The statement indicates that the performance of the one-step learning depends on the model distribution and the transition in each step of the Markov chain. However, though the failure above will be addressed if provided enough training data points, in some cases the parameters will never converge or converge to the other points rather than the ML result. See the cases of noisy swirl operator and noisy star trek operator in [1] for details. But fortunately, training energy models with sampling from factored likelihood and posterior in each step yields good results with CD-k, which will be explained below.

 

Let's consider the justification of the CD-k algorithm Rich and I discussed in our meeting, to answer the questions I raised in the last research note. We learn the energy models by the maximum likelihood method, i.e. maximize

 \langle log P(x)\rangle_{P_0}

where P is our constructed (optimal) model and P_0 is the data distribution. It's easy to see

max \langle log P(x)\rangle_{P_0} \Leftrightarrow min -H(P_0) - \langle log P(x)\rangle_{P_0},

and the right hand side term is the KL-divergence P_0||P. For the energy model with coefficients \theta we have

 P(x) = \frac{1}{Z(\theta)} exp(-E(x; \theta))

where E is differentiable w.r.t. \theta and Z(\theta) is some normalizer.

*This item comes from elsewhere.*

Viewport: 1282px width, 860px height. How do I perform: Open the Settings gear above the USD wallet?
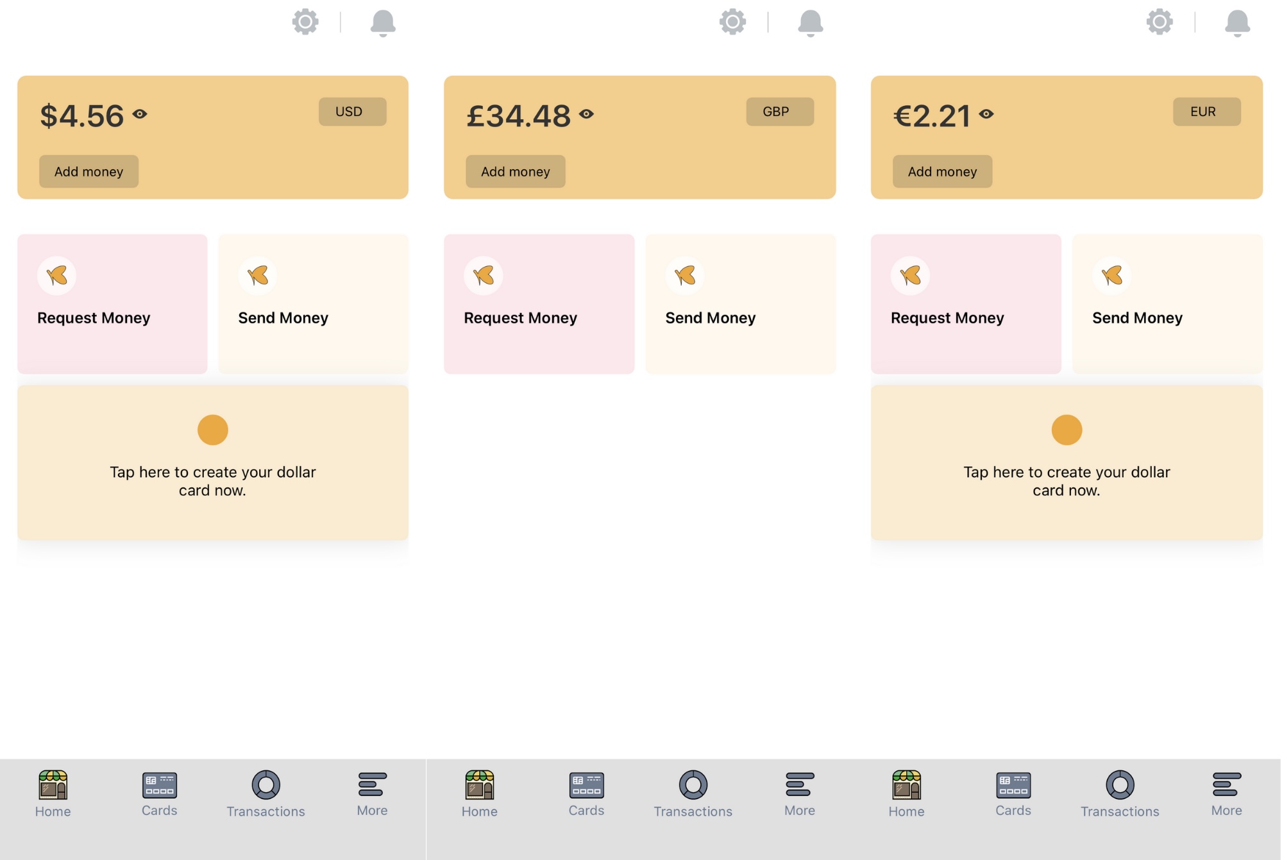point(306,21)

Then by doing some math we get the derivative of the expectation of the log-likelihood w.r.t. \theta as follows:

 - \frac{\partial}{\partial \theta} \langle log P(x)\rangle_{P_0} = \langle \frac{\partial}{\partial \theta} E(x; \theta)\rangle_{P_0} - \langle \frac{\partial}{\partial \theta} E(x; \theta)\rangle_P.

In the RBM case, we have the model joint distribution

 P(x, h|\theta) = \frac{1}{Z(\theta)} exp(-E(x, h; \theta)),

and similarly we get the derivative 

 - \frac{\partial}{\partial \theta} \langle log P(x)\rangle_{P_0} = \langle \frac{\partial}{\partial \theta} E(x, h; \theta)\rangle_{P_0(x)P(h|x)} - \langle \frac{\partial}{\partial \theta} E(x; \theta)\rangle_{P(x, h|\theta)}.

However, the expectation is intractable, and in practice we sample the training set \{ x_i\}_{i = 1}^{N} from P_0. In this case we approximate the first term of the derivative by \frac{1}{N} \sum_{i = 1}^{N} \frac{\partial}{\partial \theta} E(x_i, h; \theta), where h equals to, or is sampled from, the conditional distribution P(h|x_i; \theta). For better generalization, we don't want the ML algorithm to minimize the KL-divergence exactly to 0, as P will be the average of Dirac functions

P(x) = \frac{1}{N}\sum_{i=1}^{N}\delta(x - x_i)

which makes the probability be zero at the points other than those in the training set. That's why the approximation of the ML optimum can help to smooth the model distribution.

Also notice that the derivative of the log-likelihood of the RBM contains the expectation of the energy function over both x and h with the joint distribution P(x, h|\theta), which is also intractable. In general we use the samples from some MCMC method, e.g. Gibbs sampling, to approximate that derivative. Without loss of generality we assume \{x, h\} have discrete states and the Markov chain is aperiodic, then consider the sampling conditional probability P(h|x) and P(x|h), the Gibbs chain will converge to the equilibrium distribution P_\infty and P_\infty = P. To specify the statement, consider

P_1(x_2, h_2) = P(h_2|x_2)P(x_2|h_1)P(h_1|x_1)

is the joint distribution we get after 1 full-step sampling from the training data x_1 and P_n(x_{n+1}, h_{n+1}) = P(h_{n+1}| x_{n+1})P(x_{n+1}|h_n), then we have P_t \rightarrow P, t \rightarrow \infty. So that justify the truncating of the Gibbs train after k full-step sampling, and Hinton asserted that experiments showed that k = 1 yielded good training results.

 

References

[1] David J. C. MacKay, Failures of the One-Step Learning Algorithm, 2001.